┌──

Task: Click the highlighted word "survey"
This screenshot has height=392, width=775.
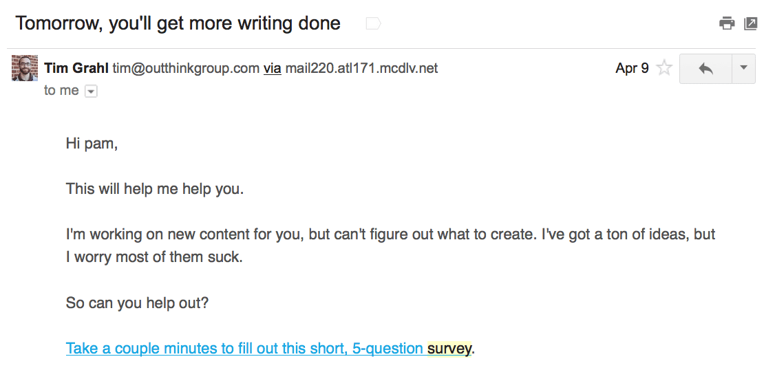Action: [449, 349]
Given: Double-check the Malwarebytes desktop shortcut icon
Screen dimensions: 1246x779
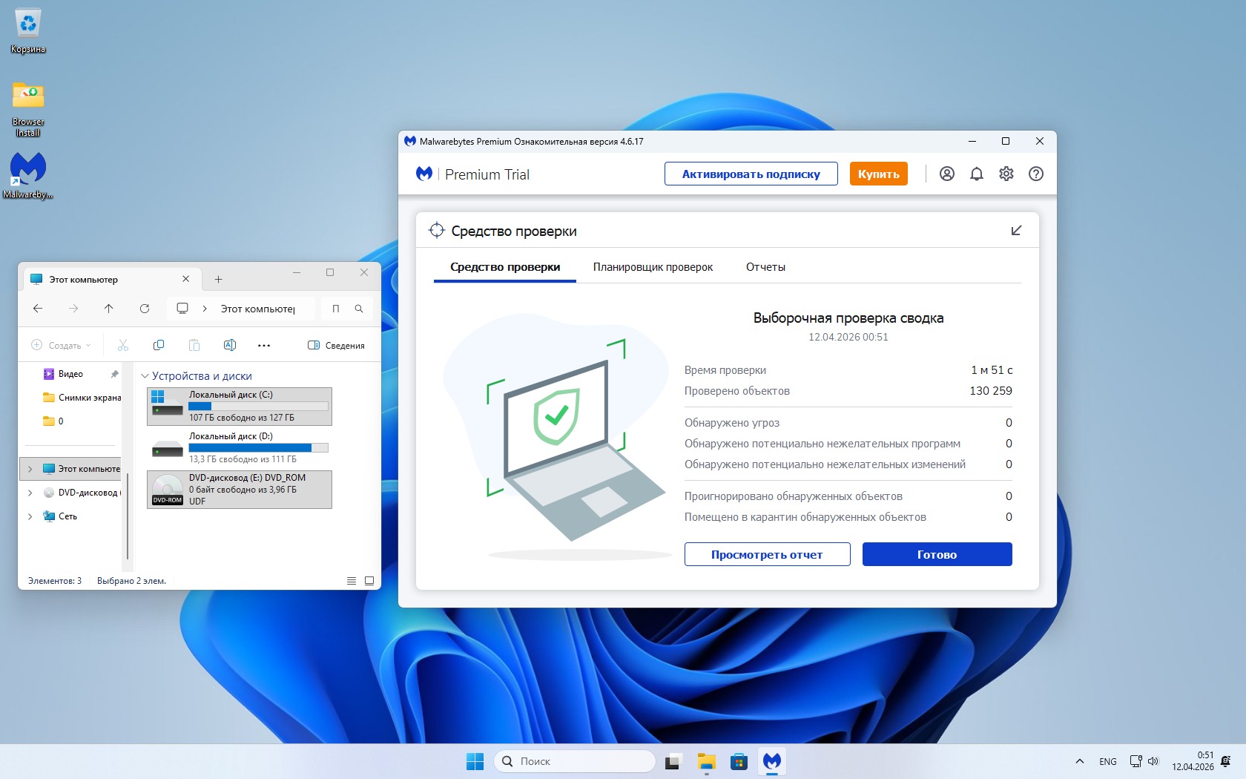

└──

**The task**
Final task for the records above: print exactly the lines from the one that contains "This screenshot has height=392, width=775." through the last line, both ends included, pictures excluded.

**Output of the exercise**
This screenshot has height=392, width=775.
Action: [449, 349]
Given: Double-check the Malwarebytes desktop shortcut icon
Screen dimensions: 1246x779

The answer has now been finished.